DATA SHOWN below:
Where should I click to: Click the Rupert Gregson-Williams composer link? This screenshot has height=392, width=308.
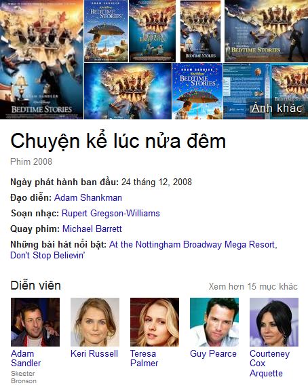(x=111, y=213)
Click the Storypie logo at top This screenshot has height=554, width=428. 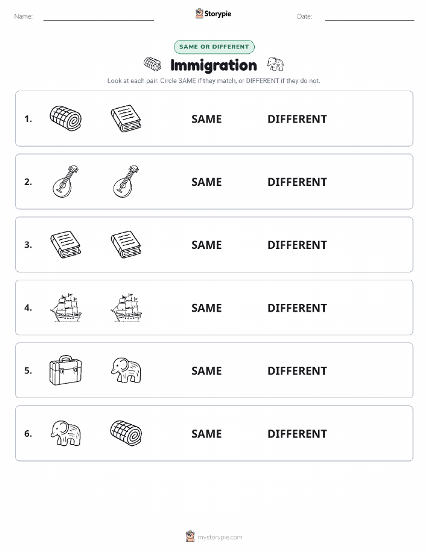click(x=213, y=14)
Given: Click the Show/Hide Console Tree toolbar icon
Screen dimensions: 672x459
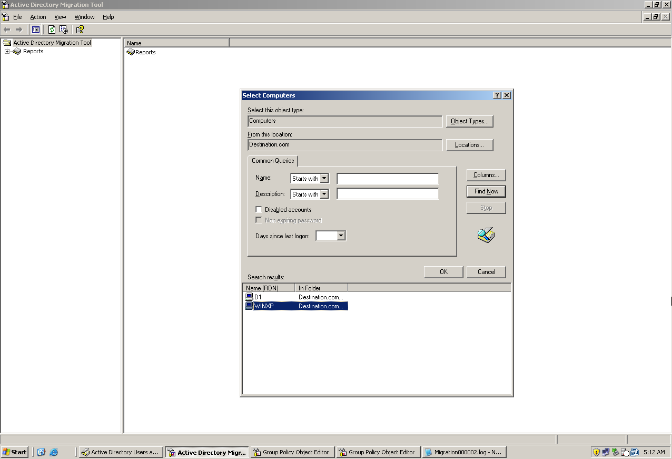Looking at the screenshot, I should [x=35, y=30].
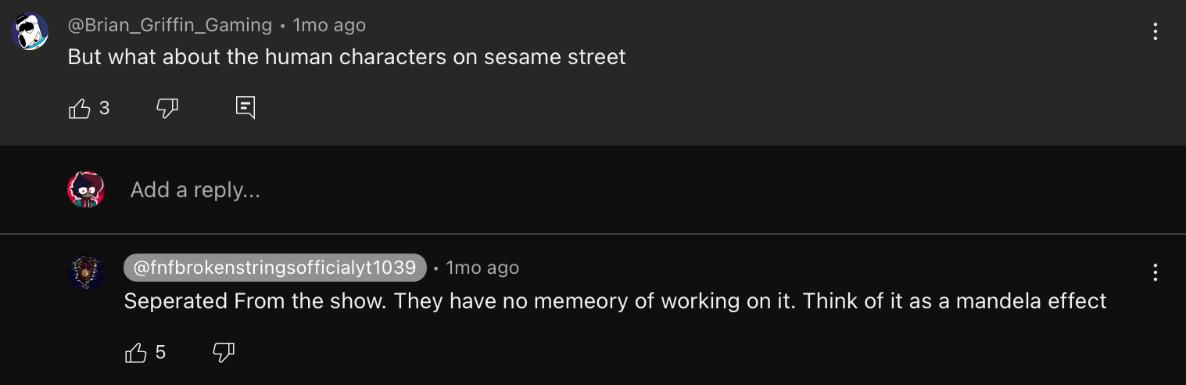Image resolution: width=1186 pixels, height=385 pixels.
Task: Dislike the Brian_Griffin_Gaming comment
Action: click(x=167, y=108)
End of DATA SHOWN.
DATA SHOWN below:
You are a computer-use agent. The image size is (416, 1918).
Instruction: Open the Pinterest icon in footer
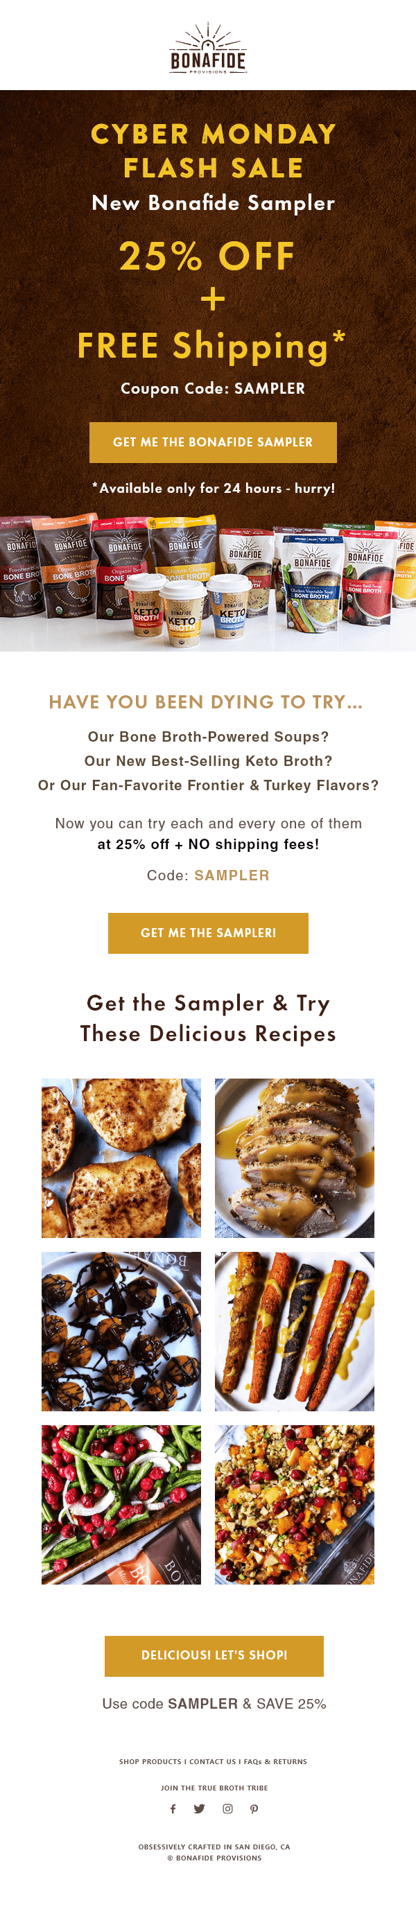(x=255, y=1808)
End of DATA SHOWN.
DATA SHOWN below:
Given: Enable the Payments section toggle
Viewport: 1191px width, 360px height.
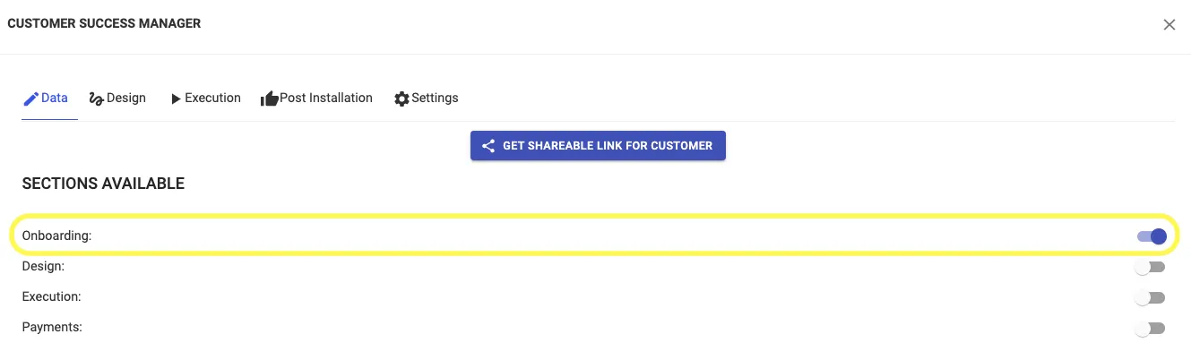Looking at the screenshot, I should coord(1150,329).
End of DATA SHOWN.
• **ASSIGNMENT**
Only the lines with "Given" are needed; find them in the records and copy each one.

• **COMPLETED TASK**
Given: Click the Show/Hide Console Tree toolbar icon
Given: Enable the Payments section toggle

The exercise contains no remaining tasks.